How to complete this task: Restate the listing exactly and in full.

>>>

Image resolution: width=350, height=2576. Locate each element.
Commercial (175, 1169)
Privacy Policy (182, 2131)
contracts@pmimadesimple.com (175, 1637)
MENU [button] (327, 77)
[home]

<<<

Response:
Image resolution: width=350, height=2576. Locate each element.
Commercial (175, 1169)
Privacy Policy (182, 2131)
contracts@pmimadesimple.com (175, 1637)
MENU [button] (327, 77)
[home]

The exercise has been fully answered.